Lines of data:
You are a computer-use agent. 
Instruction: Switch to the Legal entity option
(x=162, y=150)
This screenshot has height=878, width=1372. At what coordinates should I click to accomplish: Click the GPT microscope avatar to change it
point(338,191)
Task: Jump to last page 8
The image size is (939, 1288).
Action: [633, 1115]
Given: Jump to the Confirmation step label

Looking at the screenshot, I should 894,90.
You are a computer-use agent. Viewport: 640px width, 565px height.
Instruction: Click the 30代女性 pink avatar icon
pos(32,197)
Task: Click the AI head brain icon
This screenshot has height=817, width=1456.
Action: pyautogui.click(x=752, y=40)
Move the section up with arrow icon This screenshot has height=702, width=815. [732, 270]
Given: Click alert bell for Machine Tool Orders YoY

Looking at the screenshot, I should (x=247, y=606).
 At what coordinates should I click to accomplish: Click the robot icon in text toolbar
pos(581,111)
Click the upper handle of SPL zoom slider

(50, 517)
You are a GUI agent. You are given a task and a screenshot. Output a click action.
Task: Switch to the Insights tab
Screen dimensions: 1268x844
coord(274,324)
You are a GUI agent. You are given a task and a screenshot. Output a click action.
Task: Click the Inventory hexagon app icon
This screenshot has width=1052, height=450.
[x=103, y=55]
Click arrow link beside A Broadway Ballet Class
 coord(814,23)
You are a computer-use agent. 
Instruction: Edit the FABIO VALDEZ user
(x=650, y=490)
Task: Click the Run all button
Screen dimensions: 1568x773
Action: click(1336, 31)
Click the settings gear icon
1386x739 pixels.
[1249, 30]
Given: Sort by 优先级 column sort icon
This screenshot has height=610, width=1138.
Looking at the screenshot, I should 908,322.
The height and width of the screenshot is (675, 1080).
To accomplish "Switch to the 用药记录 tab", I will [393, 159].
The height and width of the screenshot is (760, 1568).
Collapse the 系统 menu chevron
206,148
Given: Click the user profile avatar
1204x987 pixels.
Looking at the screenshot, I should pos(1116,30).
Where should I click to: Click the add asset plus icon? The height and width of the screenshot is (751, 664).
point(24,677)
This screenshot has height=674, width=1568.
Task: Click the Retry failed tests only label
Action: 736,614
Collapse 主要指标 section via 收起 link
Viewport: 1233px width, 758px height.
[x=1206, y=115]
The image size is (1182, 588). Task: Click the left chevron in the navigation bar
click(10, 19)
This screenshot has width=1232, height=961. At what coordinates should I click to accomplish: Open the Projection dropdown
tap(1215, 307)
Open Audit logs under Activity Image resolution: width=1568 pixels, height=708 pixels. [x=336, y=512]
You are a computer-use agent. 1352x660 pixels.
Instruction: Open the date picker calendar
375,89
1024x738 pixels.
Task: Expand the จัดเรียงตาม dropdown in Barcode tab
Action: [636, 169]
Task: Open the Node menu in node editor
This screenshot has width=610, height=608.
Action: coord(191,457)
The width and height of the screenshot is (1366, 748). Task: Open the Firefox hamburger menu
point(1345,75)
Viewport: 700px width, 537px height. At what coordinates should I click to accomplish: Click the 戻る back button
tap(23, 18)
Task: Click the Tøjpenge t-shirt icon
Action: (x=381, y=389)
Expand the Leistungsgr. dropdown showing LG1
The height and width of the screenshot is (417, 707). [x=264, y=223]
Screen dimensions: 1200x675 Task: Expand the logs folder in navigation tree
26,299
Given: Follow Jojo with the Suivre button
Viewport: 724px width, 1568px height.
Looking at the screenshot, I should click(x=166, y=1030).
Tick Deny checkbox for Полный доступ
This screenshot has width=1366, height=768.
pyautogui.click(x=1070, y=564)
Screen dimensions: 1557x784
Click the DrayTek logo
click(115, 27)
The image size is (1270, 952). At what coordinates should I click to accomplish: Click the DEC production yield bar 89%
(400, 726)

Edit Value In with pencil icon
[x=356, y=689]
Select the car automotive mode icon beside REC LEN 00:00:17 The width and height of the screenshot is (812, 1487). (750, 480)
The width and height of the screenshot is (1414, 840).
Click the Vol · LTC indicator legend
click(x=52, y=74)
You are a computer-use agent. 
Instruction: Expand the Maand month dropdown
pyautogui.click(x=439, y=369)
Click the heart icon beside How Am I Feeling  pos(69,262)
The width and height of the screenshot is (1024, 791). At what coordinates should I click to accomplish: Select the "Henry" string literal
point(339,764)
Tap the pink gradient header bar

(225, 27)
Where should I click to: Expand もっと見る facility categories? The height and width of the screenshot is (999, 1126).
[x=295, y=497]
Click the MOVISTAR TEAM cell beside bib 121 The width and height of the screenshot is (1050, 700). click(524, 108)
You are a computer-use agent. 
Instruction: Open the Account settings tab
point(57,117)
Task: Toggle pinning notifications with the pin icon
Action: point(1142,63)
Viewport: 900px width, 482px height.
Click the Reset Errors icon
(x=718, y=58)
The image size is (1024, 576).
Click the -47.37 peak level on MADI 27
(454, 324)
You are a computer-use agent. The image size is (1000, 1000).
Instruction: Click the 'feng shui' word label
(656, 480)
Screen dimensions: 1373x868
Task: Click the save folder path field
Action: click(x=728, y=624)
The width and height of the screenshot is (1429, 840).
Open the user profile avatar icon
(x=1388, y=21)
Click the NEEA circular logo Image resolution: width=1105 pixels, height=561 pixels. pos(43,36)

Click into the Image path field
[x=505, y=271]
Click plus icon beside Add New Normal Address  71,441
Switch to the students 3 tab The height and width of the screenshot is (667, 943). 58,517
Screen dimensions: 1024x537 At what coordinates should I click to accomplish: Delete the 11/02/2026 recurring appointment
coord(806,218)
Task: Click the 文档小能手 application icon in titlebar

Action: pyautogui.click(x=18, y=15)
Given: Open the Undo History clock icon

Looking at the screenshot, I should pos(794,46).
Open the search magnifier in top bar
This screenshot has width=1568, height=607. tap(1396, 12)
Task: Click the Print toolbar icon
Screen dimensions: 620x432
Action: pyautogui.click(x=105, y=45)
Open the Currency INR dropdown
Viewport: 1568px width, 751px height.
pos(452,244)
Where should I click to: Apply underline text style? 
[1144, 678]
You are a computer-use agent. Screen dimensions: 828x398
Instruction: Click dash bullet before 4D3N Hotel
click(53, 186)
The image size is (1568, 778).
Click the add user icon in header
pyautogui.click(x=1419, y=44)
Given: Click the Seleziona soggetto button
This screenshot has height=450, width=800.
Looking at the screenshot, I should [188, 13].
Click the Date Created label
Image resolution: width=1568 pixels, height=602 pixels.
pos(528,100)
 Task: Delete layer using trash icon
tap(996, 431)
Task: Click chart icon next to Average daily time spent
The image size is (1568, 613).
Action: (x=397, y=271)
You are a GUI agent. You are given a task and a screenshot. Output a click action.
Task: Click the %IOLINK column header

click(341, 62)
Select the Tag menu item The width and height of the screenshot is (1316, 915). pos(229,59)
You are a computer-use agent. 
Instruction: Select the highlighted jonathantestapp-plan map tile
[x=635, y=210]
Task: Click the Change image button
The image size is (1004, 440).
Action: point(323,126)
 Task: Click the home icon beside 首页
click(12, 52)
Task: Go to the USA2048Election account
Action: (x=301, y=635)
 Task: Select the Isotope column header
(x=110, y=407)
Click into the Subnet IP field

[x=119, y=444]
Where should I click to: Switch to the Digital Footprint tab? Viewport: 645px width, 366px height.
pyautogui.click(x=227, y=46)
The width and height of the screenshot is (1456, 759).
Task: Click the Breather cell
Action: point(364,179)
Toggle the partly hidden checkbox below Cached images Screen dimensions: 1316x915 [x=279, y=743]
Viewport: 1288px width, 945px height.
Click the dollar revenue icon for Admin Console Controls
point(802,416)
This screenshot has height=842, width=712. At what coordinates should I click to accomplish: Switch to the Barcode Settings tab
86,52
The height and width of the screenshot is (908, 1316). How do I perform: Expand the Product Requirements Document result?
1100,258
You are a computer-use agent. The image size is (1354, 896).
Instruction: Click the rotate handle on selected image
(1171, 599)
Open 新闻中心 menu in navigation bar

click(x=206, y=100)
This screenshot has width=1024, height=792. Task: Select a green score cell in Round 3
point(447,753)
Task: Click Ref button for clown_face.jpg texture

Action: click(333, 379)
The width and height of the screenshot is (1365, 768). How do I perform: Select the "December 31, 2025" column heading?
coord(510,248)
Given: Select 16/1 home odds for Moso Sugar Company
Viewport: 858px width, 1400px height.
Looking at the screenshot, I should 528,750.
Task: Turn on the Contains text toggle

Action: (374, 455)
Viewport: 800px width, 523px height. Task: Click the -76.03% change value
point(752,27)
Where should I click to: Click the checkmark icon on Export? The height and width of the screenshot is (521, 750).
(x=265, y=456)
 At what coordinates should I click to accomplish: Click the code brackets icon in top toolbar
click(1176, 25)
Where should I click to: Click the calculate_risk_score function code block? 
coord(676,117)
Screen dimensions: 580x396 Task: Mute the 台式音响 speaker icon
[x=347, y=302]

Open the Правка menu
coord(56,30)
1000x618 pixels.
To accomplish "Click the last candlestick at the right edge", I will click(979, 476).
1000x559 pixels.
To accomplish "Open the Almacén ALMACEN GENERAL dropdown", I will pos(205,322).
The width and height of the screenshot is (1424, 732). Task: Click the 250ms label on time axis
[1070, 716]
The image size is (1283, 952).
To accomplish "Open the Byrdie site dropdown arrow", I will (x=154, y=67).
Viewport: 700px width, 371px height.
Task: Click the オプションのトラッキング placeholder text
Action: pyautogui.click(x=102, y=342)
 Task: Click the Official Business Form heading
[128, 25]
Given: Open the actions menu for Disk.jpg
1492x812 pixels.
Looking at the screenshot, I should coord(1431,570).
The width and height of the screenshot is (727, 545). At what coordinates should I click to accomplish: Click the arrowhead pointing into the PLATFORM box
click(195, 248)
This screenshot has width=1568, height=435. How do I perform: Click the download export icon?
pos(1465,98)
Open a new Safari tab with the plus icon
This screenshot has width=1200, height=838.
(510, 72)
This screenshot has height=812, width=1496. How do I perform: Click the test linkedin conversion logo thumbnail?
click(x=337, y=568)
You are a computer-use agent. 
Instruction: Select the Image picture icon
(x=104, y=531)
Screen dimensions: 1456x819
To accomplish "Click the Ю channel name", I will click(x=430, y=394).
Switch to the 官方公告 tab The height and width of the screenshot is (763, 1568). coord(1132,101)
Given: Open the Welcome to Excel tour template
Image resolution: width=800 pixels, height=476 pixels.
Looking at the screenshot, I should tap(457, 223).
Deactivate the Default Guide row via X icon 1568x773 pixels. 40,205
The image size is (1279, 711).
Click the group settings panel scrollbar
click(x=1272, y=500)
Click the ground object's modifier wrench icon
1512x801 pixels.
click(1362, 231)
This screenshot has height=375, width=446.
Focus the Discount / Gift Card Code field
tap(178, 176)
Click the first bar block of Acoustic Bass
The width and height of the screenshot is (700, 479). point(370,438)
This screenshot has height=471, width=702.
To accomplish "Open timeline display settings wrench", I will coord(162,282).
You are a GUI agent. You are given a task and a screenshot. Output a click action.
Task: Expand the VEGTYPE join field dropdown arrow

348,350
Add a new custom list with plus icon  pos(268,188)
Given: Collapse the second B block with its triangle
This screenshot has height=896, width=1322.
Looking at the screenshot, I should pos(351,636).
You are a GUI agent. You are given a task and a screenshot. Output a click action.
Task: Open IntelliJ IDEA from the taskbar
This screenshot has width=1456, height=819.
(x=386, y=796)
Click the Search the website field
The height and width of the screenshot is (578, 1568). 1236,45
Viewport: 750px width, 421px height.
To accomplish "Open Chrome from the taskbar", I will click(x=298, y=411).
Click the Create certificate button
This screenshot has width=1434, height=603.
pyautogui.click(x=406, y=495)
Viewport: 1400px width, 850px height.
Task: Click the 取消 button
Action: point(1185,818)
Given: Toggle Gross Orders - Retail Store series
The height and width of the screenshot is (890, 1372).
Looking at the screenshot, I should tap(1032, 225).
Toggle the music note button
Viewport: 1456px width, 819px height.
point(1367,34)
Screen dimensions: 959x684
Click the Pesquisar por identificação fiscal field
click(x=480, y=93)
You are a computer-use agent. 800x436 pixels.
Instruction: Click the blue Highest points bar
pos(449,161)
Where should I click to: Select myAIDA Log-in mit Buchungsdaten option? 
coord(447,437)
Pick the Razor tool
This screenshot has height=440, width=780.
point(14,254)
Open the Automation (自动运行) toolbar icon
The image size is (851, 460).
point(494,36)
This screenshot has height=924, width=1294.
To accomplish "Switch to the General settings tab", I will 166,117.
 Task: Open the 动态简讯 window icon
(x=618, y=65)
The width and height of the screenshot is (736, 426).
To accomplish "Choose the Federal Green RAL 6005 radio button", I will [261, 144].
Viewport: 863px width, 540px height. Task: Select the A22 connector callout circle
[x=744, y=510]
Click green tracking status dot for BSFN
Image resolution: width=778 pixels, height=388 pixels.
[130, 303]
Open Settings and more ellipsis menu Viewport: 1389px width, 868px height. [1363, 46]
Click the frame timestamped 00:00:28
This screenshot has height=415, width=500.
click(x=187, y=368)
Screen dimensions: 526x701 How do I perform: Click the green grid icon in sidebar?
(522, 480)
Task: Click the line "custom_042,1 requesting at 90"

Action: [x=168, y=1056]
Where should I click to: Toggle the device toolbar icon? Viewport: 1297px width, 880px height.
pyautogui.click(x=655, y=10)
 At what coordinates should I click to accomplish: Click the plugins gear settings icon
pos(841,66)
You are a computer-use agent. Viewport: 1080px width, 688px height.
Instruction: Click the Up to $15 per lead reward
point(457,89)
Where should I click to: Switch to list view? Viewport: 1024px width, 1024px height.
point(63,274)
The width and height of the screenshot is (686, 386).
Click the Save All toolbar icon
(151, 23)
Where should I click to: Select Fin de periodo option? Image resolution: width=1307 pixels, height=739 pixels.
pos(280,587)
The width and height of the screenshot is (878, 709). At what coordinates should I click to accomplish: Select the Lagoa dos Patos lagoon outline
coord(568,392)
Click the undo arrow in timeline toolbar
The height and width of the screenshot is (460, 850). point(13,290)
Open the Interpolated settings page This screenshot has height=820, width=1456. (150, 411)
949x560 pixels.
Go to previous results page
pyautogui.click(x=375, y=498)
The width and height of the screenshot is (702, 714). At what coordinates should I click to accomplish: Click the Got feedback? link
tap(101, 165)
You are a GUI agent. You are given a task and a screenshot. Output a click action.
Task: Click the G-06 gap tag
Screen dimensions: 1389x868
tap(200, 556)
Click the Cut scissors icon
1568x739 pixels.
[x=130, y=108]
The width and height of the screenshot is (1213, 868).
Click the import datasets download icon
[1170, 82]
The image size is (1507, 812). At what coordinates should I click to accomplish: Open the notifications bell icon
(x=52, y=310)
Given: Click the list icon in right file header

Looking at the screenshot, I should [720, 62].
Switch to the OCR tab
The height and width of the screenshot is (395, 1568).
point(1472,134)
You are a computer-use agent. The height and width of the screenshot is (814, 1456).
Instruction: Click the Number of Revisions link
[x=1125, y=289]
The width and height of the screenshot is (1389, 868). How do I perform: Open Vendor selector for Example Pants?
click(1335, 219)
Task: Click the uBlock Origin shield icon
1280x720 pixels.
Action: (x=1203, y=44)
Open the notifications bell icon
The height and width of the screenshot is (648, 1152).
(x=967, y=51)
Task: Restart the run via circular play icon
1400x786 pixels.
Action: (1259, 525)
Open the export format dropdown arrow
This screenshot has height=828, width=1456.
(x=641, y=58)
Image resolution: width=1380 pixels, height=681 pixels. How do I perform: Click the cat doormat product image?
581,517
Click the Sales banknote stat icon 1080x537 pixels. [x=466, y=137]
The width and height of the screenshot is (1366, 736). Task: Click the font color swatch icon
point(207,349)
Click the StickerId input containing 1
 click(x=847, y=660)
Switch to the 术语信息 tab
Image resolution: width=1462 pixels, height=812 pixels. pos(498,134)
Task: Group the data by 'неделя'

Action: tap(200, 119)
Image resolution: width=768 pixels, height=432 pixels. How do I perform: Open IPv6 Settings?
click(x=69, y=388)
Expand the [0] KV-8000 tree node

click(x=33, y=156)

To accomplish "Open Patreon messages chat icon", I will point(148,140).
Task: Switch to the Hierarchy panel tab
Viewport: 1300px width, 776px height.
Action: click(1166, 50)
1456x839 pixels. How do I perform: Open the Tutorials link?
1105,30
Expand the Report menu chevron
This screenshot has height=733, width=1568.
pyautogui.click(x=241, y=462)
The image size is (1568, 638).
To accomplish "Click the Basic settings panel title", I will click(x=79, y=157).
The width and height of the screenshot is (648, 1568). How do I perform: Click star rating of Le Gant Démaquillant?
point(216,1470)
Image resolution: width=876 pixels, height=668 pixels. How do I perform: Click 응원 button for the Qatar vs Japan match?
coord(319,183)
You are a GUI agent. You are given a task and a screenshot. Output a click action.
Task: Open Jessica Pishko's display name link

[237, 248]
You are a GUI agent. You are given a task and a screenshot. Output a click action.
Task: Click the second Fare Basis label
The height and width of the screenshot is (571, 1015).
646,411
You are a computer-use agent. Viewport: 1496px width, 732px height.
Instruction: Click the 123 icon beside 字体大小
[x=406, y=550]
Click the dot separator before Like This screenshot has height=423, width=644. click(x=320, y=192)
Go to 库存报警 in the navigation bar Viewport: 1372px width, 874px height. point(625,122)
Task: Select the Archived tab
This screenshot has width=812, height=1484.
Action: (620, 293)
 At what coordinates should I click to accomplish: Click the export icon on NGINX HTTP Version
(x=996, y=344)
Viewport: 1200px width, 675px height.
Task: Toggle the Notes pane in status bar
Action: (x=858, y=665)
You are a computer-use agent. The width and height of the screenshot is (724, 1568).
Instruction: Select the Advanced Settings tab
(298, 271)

The request: Reproduce, word for word, the rows from the first one through the row containing "Looking at the screenshot, I should pos(1116,30).", with both ends included.

Response:
You are a computer-use agent. 
Instruction: Switch to the Legal entity option
(x=162, y=150)
This screenshot has height=878, width=1372. At what coordinates should I click to accomplish: Click the GPT microscope avatar to change it
point(338,191)
Task: Jump to last page 8
The image size is (939, 1288).
Action: [633, 1115]
Given: Jump to the Confirmation step label

Looking at the screenshot, I should 894,90.
You are a computer-use agent. Viewport: 640px width, 565px height.
Instruction: Click the 30代女性 pink avatar icon
pos(32,197)
Task: Click the AI head brain icon
This screenshot has height=817, width=1456.
Action: pyautogui.click(x=752, y=40)
Move the section up with arrow icon This screenshot has height=702, width=815. [732, 270]
Given: Click alert bell for Machine Tool Orders YoY

Looking at the screenshot, I should (x=247, y=606).
 At what coordinates should I click to accomplish: Click the robot icon in text toolbar
pos(581,111)
Click the upper handle of SPL zoom slider

(50, 517)
You are a GUI agent. You are given a task and a screenshot. Output a click action.
Task: Switch to the Insights tab
Screen dimensions: 1268x844
coord(274,324)
You are a GUI agent. You are given a task and a screenshot. Output a click action.
Task: Click the Inventory hexagon app icon
This screenshot has width=1052, height=450.
[x=103, y=55]
Click arrow link beside A Broadway Ballet Class
 coord(814,23)
You are a computer-use agent. 
Instruction: Edit the FABIO VALDEZ user
(x=650, y=490)
Task: Click the Run all button
Screen dimensions: 1568x773
Action: click(1336, 31)
Click the settings gear icon
1386x739 pixels.
[1249, 30]
Given: Sort by 优先级 column sort icon
This screenshot has height=610, width=1138.
Looking at the screenshot, I should 908,322.
The height and width of the screenshot is (675, 1080).
To accomplish "Switch to the 用药记录 tab", I will [393, 159].
The height and width of the screenshot is (760, 1568).
Collapse the 系统 menu chevron
206,148
Given: Click the user profile avatar
1204x987 pixels.
Looking at the screenshot, I should pos(1116,30).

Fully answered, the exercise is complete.